Still, she took Obama to lunch. Soon thereafter she accepted his invitation to a community organizing meeting, where she saw Obama connect with neighborhood residents as he compared "the world as it is, as he referred to it, and the world as it should be," she said.

‘The real deal’
"People found something real and authentic in what he was saying, and it resonated with me," she said at the party. "And I knew then and there that Barack Obama was the real deal."

And what, exactly, is Michelle Obama?

Her friends and associates describe her as a mother, wife and daughter first (her mother still lives nearby), but they quickly bring up her community activism. She quit the law firm to work for Chicago Mayor Richard M. Daley (D) in 1991 and has worked in public service jobs since. She gave birth to their older daughter, Malia, in 1998. In the intervening years she moved into positions of ever-greater authority, and she was earning almost $275,000 a year before scaling back her duties this year. Work became increasingly important, but not for her own identity, according to her friend Jarrett. "I think part of why work has been so important to her, and why she considers herself a professional, is that she cares passionately about what she does," Jarrett said.

So is she a feminist? "You know, I'm not that into labels," Michelle Obama said in the interview. "So probably, if you laid out a feminist agenda, I would probably agree with a large portion of it," she said. "I wouldn't identify as a feminist just like I probably wouldn't identify as a liberal or a progressive."

Is she part of the kind of "two-for-one" deal the Clintons promised in 1992? Or more of a traditional spouse in the way Laura Bush has been?

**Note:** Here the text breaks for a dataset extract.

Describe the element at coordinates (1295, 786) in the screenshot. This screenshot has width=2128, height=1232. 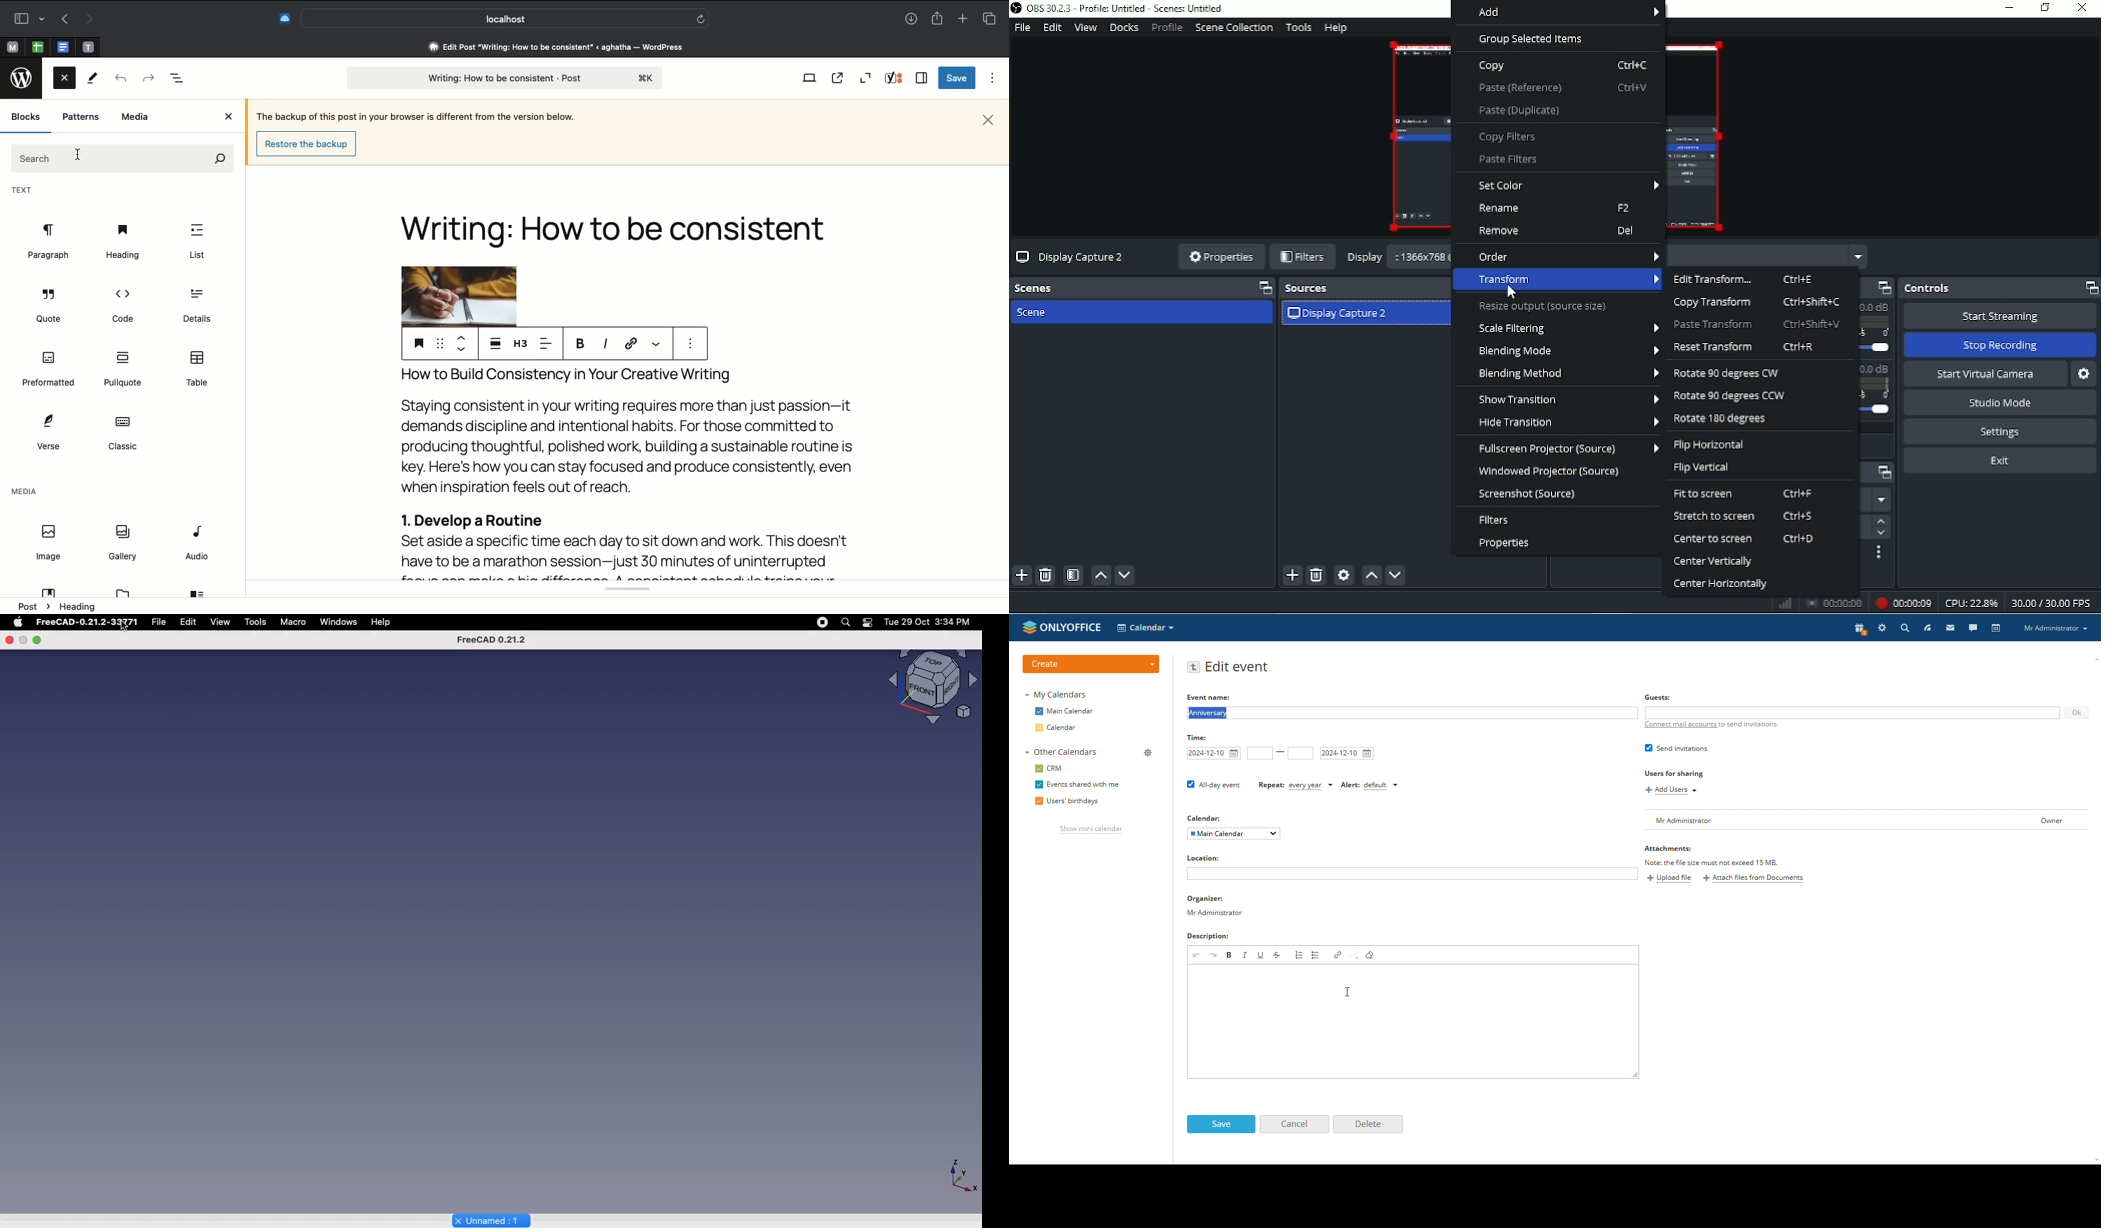
I see `event repetition` at that location.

"You know, I don't know what will be, and I'm just trying to keep from going there yet," she said.

Would she support Sen. Clinton if her husband weren't in the race? "That's a good question," she said, pausing.

"I would be more concerned at this time with finding the best president for this time, and if it is a woman, that would be a great thing," she said. "Would I naturally be a Hillary supporter if my husband weren't running? I don't know, I'd be looking at the race totally differently. And it's hard for me to see beyond the wonders of my husband."